● **Work order**: Return all the entries below exactly, except for the images they hold.

─── Entries shown ───

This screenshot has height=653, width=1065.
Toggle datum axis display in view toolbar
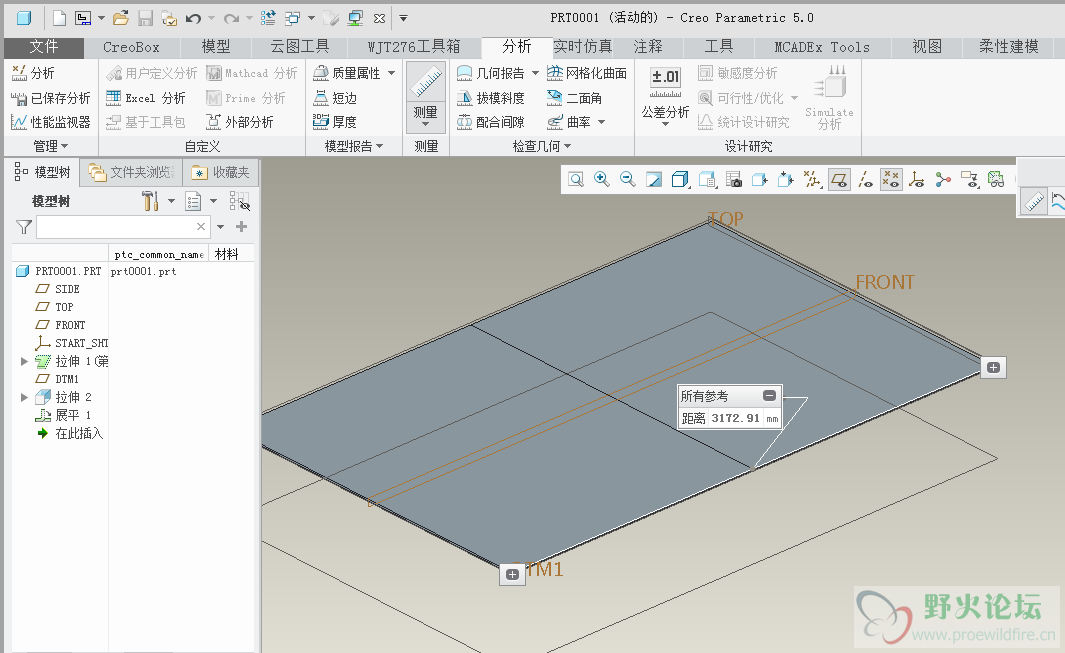pyautogui.click(x=865, y=179)
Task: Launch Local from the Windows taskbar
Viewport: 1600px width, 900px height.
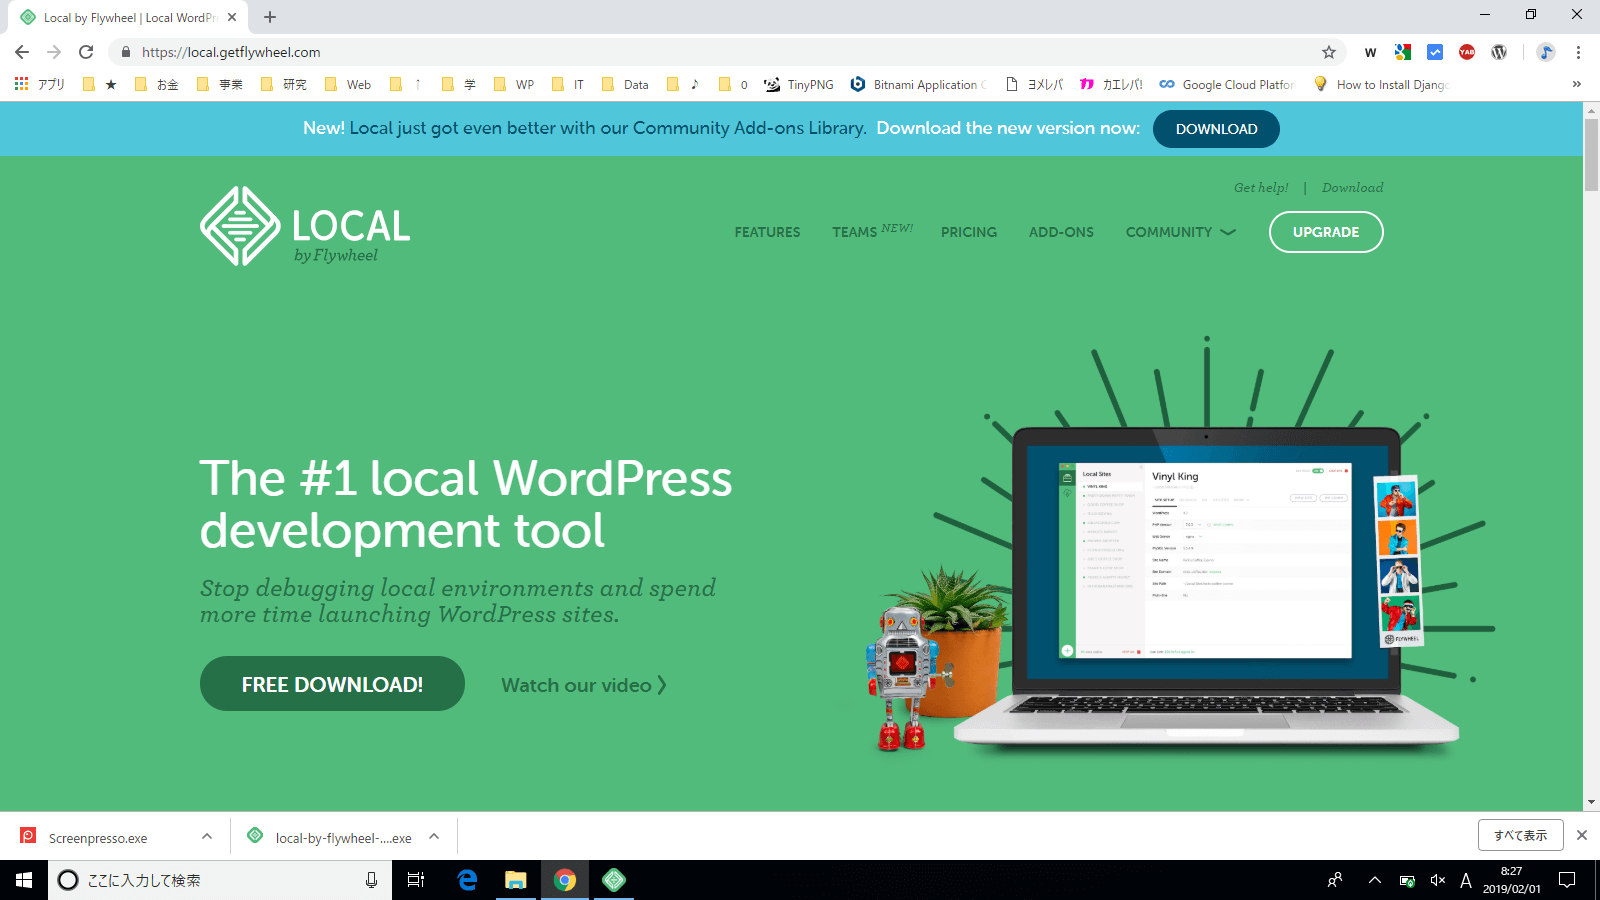Action: [614, 880]
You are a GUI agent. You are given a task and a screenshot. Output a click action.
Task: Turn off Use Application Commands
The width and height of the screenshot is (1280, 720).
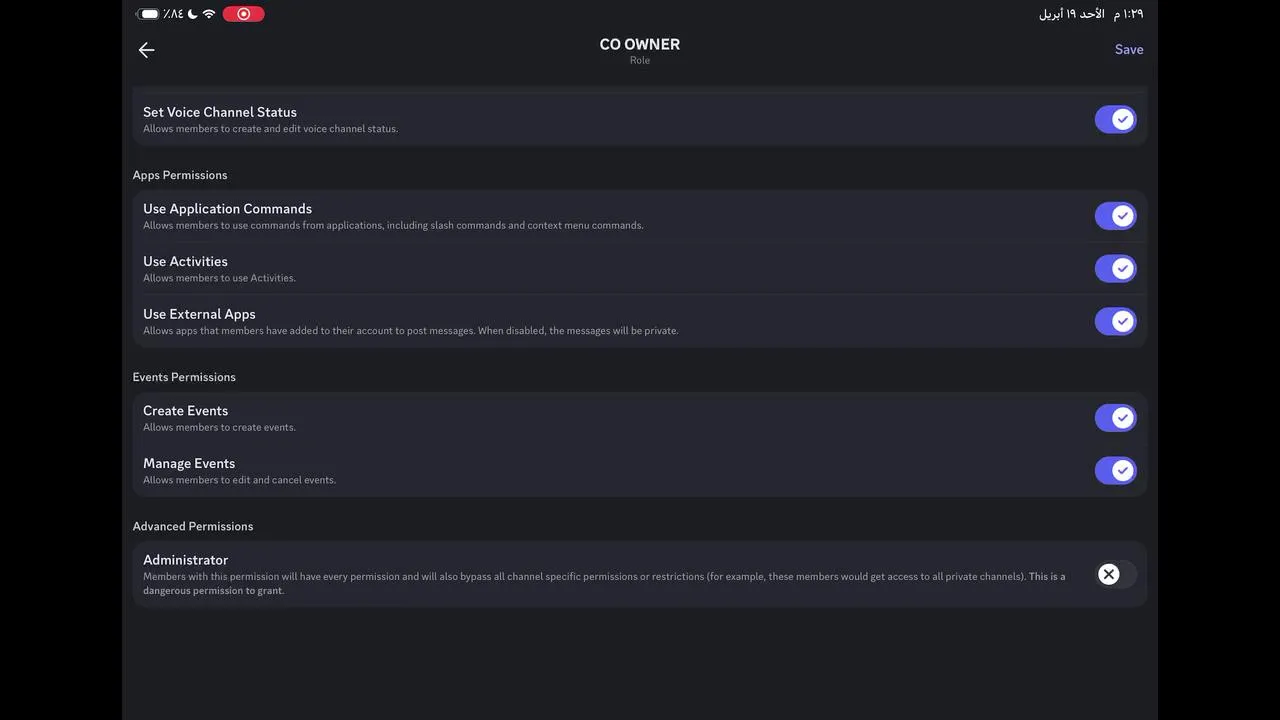point(1115,216)
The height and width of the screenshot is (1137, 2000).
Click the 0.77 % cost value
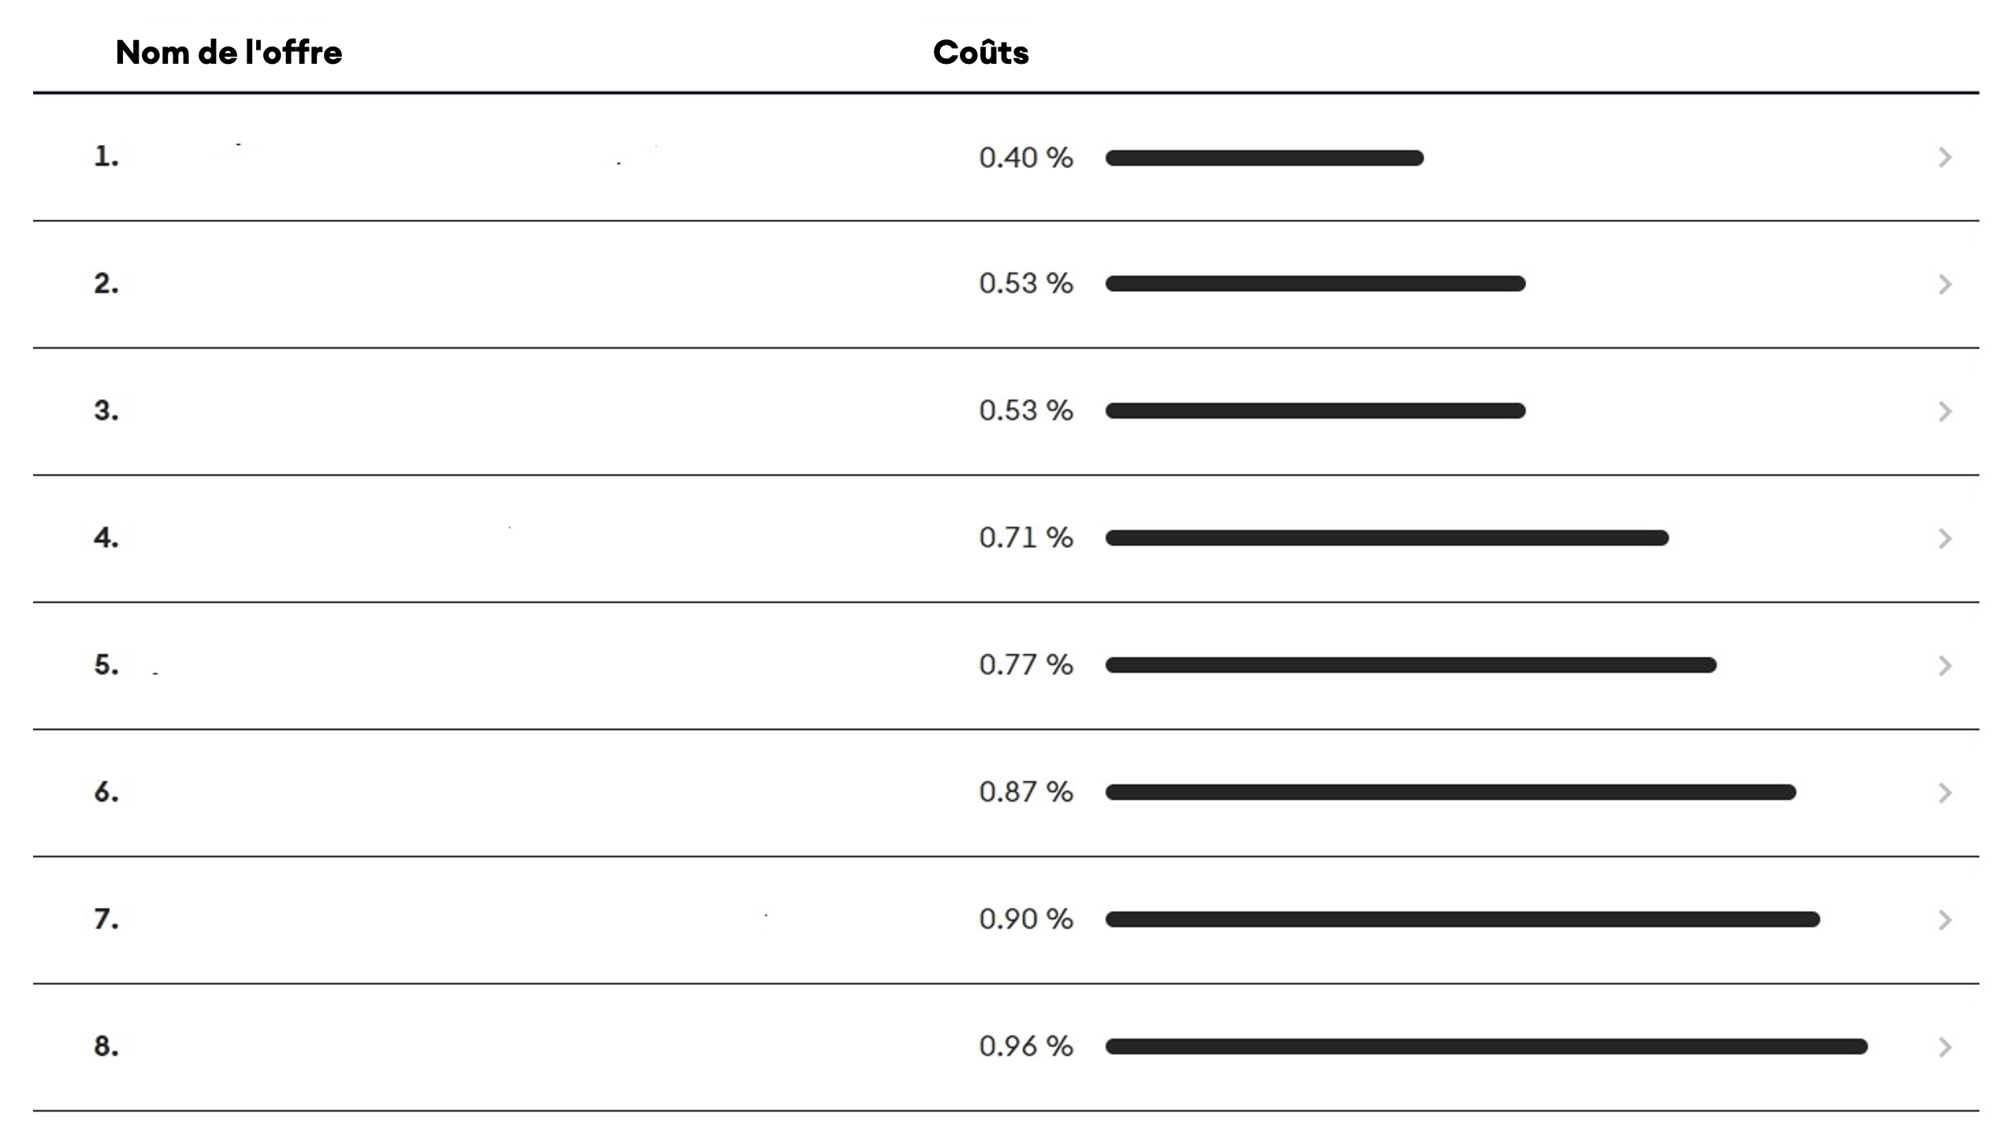[x=1026, y=665]
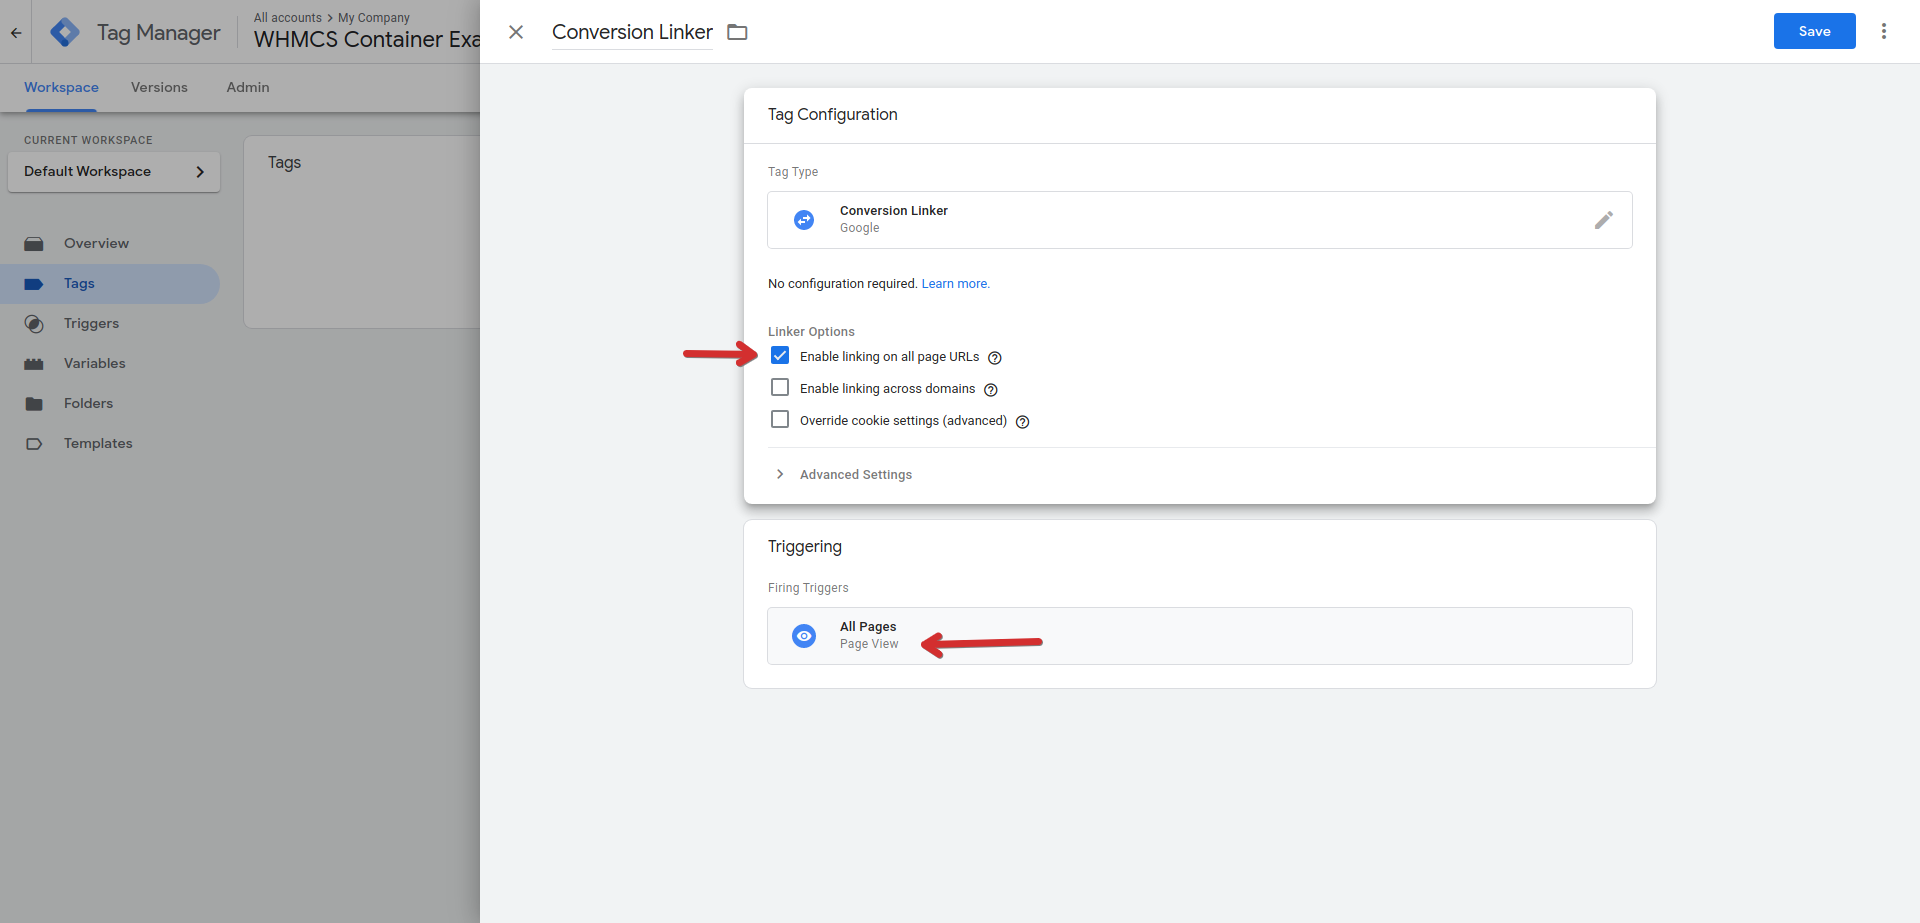Click the Conversion Linker tag name field
The height and width of the screenshot is (923, 1920).
(632, 32)
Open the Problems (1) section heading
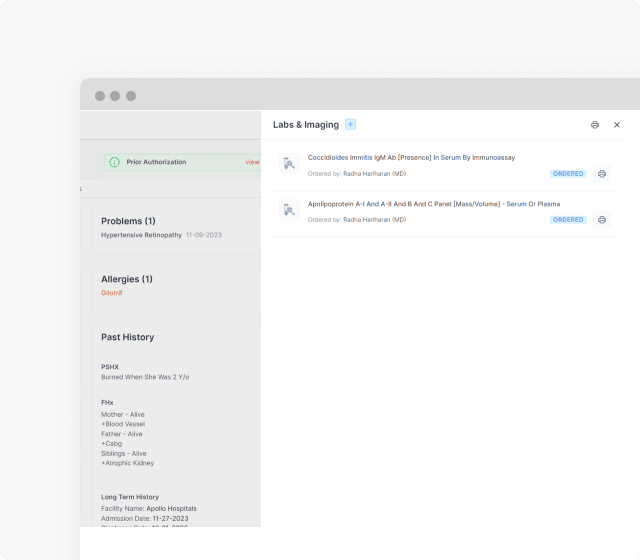This screenshot has width=640, height=560. tap(128, 221)
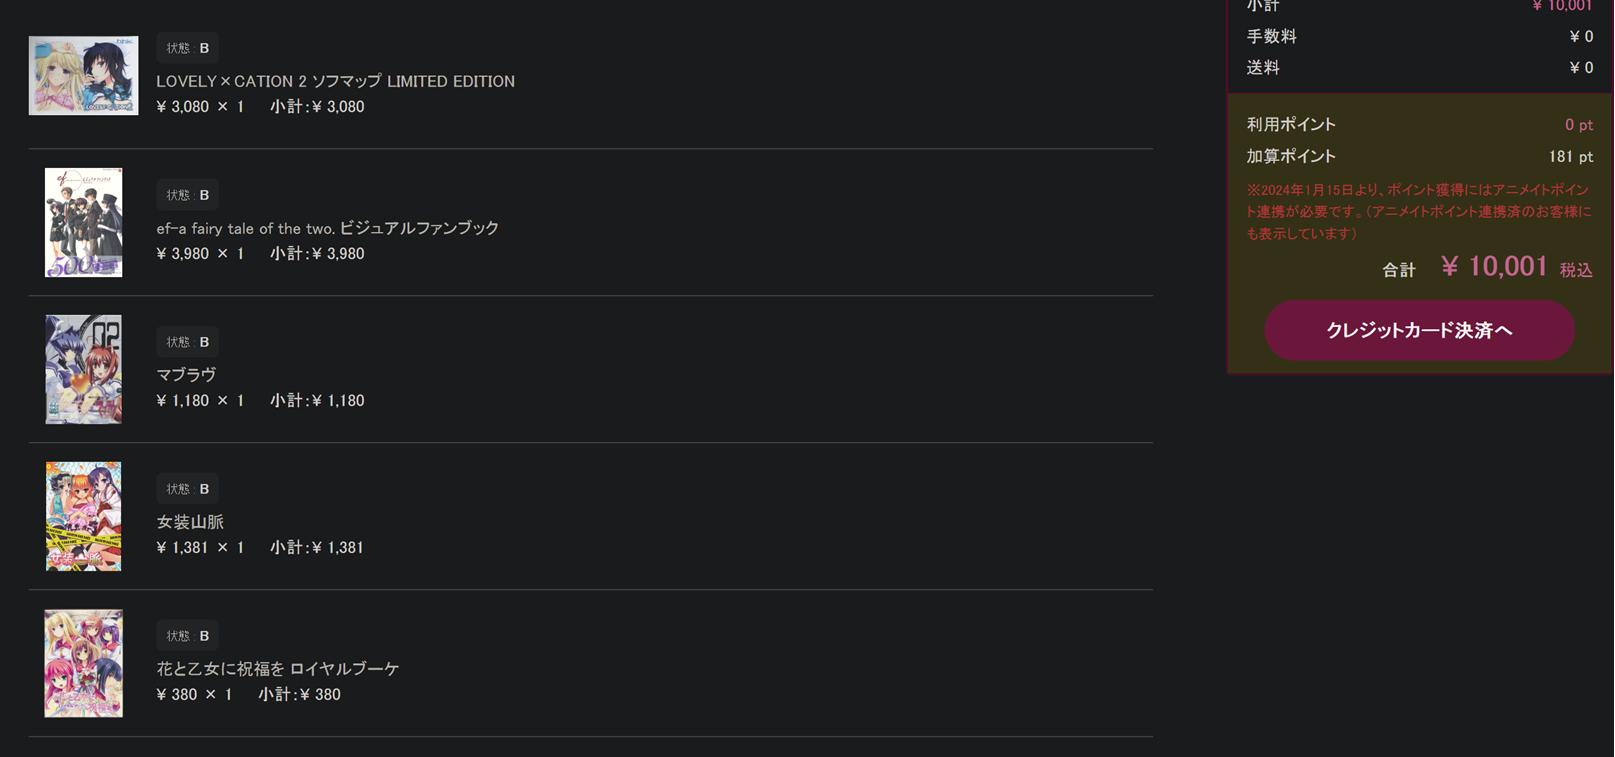Image resolution: width=1615 pixels, height=757 pixels.
Task: Click the 合計 ¥10,001 total amount
Action: click(x=1494, y=267)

───

● **Answer box**:
This screenshot has height=653, width=1065.
Toggle datum axis display in view toolbar
pyautogui.click(x=865, y=179)
Task: Launch Local from the Windows taskbar
Viewport: 1600px width, 900px height.
Action: [614, 880]
You are a GUI agent. You are given a task and a screenshot. Output a click action.
Task: Turn off Use Application Commands
The width and height of the screenshot is (1280, 720).
point(1115,216)
The height and width of the screenshot is (1137, 2000).
Click the 0.77 % cost value
[x=1026, y=665]
Click the Conversion Linker tag name field
The height and width of the screenshot is (923, 1920).
(632, 32)
Open the Problems (1) section heading
This screenshot has width=640, height=560. tap(128, 221)
Image resolution: width=1615 pixels, height=757 pixels.
Task: Click the 合計 ¥10,001 total amount
Action: click(x=1494, y=267)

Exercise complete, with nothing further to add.